In 1929, twenty years after his "discovery", Krishnamurti, who had grown disenchanted with the World Teacher Project, repudiated the role that many theosophists expected him to fulfil. He dissolved the Order of the Star in the East, an organisation founded to assist the World Teacher in his mission, and eventually left the Theosophical Society and theosophy at large. He spent the rest of his life travelling the world as an unaffiliated speaker, becoming in the process widely known as an original, independent thinker on philosophical, psychological, and spiritual subjects. His love for Besant never waned, as also was the case with Besant's feelings towards him; concerned for his wellbeing after he declared his independence, she had purchased  of land near the Theosophical Society estate which later became the headquarters of the Krishnamurti Foundation India.

Home Rule movement
As early as 1902 Besant had written that "India is not ruled for the prospering of the people, but rather for the profit of her conquerors, and her sons are being treated as a conquered race." She encouraged Indian national consciousness, attacked caste and child marriage, and worked effectively for Indian education. Along with her theosophical activities, Besant continued to actively participate in political matters. She had joined the Indian National Congress. As the name suggested, this was originally a debating body, which met each year to consider resolutions on political issues. Mostly it demanded more of a say for middle-class Indians in British Indian government. It had not yet developed into a permanent mass movement with a local organisation. About this time her co-worker Leadbeater moved to Sydney.

In 1914, World War I broke out, and Britain asked for the support of its Empire in the fight against Germany. Echoing an Irish nationalist slogan, Besant declared, "England's need is India's opportunity". As editor of the New India newspaper, she attacked the colonial government of India and called for clear and decisive moves towards self-rule. As with Ireland, the government refused to discuss any changes while the war lasted.

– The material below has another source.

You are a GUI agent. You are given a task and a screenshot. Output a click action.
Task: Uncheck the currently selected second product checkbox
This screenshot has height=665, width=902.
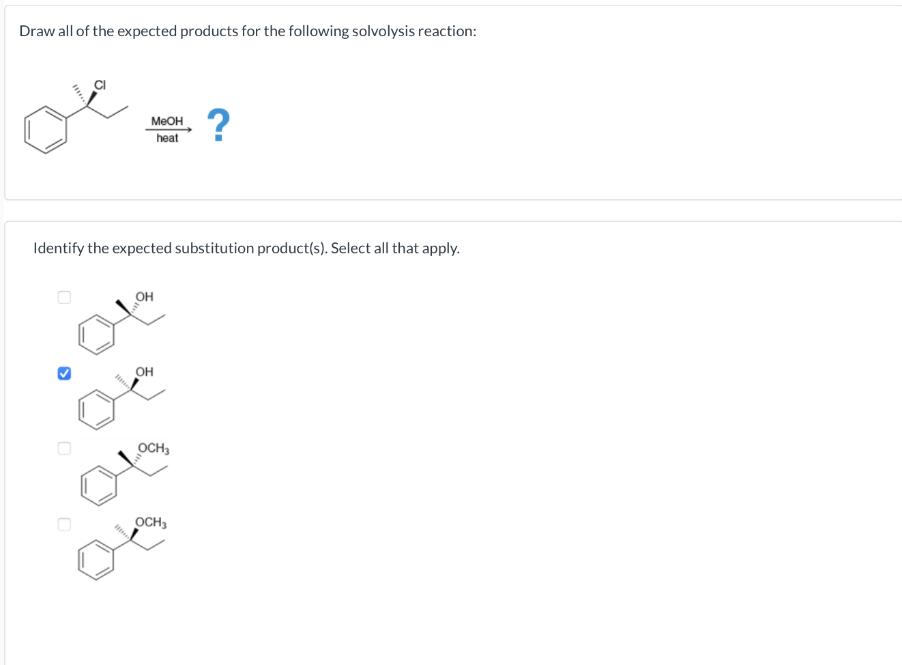pos(63,373)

In 1916, Besant launched the All India Home Rule League along with Lokmanya Tilak, once again modelling demands for India on Irish nationalist practices. This was the first political party in India to have regime change as its main goal. Unlike the Congress itself, the League worked all year round. It built a structure of local branches, enabling it to mobilise demonstrations, public meetings, and agitations. In June 1917, Besant was arrested and interned at a hill station, where she defiantly flew a red and green flag. The Congress and the Muslim League together threatened to launch protests if she were not set free; Besant's arrest had created a focus for protest.

The government was forced to give way and to make vague but significant concessions. It was announced that the ultimate aim of British rule was Indian self-government, and moves in that direction were promised. Besant was freed in September 1917, welcomed by crowds all over India, and in December she took over as president of the Indian National Congress for a year. Both Jawaharlal Nehru and Mahatma Gandhi spoke of Besant's influence with admiration.

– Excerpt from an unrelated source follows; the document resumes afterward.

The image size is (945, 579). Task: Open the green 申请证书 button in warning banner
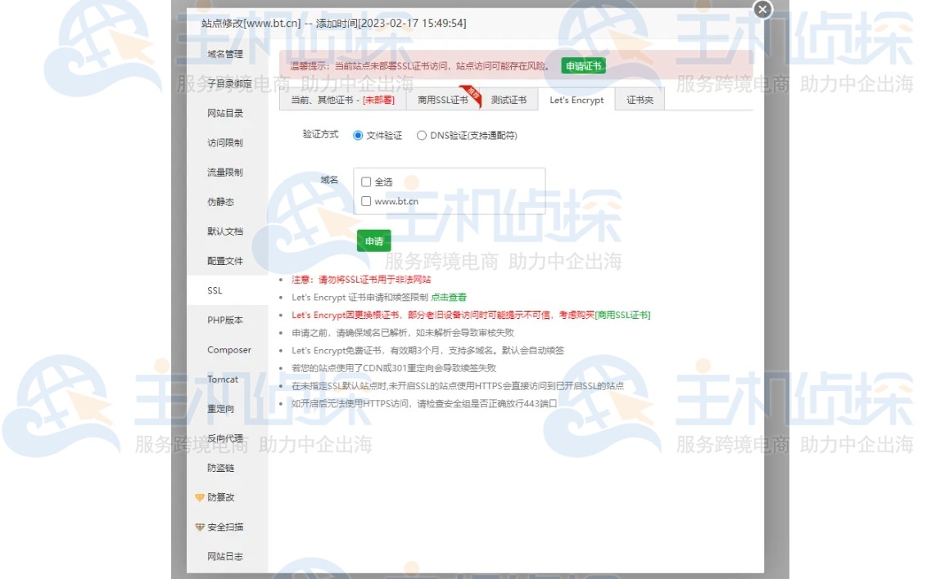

After the war, a new leadership of the Indian National Congress emerged around Mahatma Gandhi – one of those who had written to demand Besant's release. He was a lawyer who had returned from leading Asians in a peaceful struggle against racism in South Africa. Jawaharlal Nehru, Gandhi's closest collaborator, had been educated by a theosophist tutor.

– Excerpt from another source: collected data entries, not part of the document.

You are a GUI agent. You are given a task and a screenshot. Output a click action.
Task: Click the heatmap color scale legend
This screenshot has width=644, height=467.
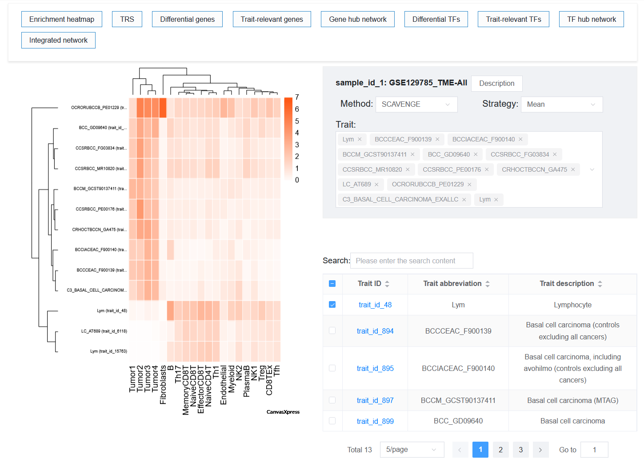click(288, 138)
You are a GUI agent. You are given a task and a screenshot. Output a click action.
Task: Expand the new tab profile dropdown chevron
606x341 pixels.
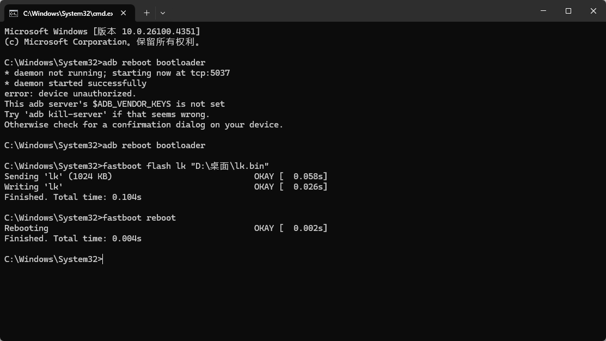[x=163, y=13]
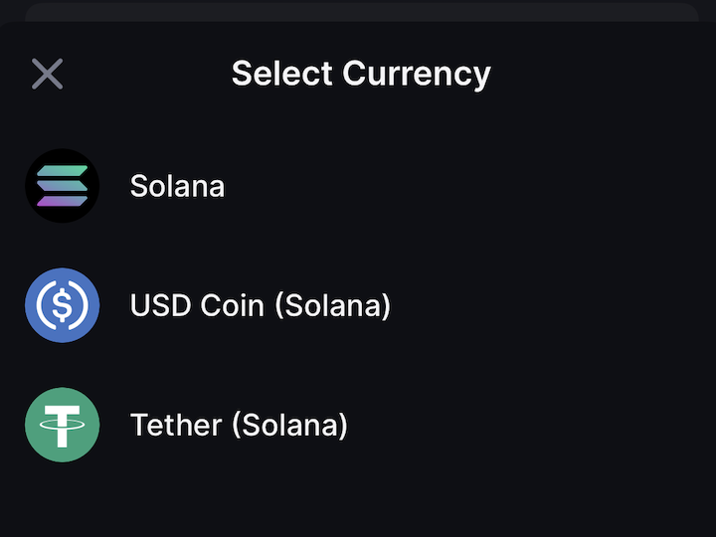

The new leadership was committed to action that was both militant and non-violent, but there were differences between them and Besant. Despite her past, she was not happy with their socialist leanings. Until the end of her life, however, she continued to campaign for India's independence, not only in India but also on speaking tours of Britain. In her own version of Indian dress, she remained a striking presence on speakers' platforms. She produced a torrent of letters and articles demanding independence.

Later years and death
Besant tried as a person, theosophist, and president of the Theosophical Society, to accommodate Krishnamurti's views into her life, without success; she vowed to personally follow him in his new direction although she apparently had trouble understanding both his motives and his new message. The two remained friends until the end of her life.

In 1931, she became ill in India.

Besant died on 20 September 1933, at age 85, in Adyar, Madras Presidency, British India. Her body was cremated.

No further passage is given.